▶ [What is needed]:
Find each line below that contains the string "height" and copy it out in full. Case counts, so match the letters precisely.

▶ [Records supplied]:
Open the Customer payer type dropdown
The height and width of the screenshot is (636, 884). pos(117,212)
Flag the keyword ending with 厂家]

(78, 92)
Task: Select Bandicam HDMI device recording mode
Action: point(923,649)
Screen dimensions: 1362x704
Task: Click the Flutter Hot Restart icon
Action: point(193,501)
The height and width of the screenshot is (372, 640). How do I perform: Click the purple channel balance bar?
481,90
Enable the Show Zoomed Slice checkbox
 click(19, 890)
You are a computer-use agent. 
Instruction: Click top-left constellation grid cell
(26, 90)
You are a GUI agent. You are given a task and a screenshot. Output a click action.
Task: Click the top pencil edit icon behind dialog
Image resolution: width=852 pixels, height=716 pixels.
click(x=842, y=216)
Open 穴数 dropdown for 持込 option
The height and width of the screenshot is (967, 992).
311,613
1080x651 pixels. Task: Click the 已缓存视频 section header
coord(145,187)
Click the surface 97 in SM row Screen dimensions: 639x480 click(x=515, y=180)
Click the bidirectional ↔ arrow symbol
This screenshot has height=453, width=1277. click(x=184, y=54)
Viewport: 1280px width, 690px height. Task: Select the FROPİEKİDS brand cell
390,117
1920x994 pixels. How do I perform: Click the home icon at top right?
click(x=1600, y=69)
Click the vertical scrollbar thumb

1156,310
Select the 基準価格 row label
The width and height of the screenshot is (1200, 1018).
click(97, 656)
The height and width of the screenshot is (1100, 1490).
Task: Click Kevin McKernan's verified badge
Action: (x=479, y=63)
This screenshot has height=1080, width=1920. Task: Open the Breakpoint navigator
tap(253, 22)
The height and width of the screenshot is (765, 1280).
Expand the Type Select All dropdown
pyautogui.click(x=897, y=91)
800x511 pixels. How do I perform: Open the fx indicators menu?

▶ [Exercise answer]:
The height and width of the screenshot is (636, 884). pos(117,212)
The height and width of the screenshot is (372, 640). How do I perform: Click the purple channel balance bar?
Image resolution: width=852 pixels, height=716 pixels.
The height and width of the screenshot is (967, 992).
This screenshot has height=453, width=1277. click(x=184, y=54)
Viewport: 1280px width, 690px height. Task: Select the FROPİEKİDS brand cell
The width and height of the screenshot is (1200, 1018).
The height and width of the screenshot is (1100, 1490).
This screenshot has height=1080, width=1920. Task: Open the Breakpoint navigator
The height and width of the screenshot is (765, 1280).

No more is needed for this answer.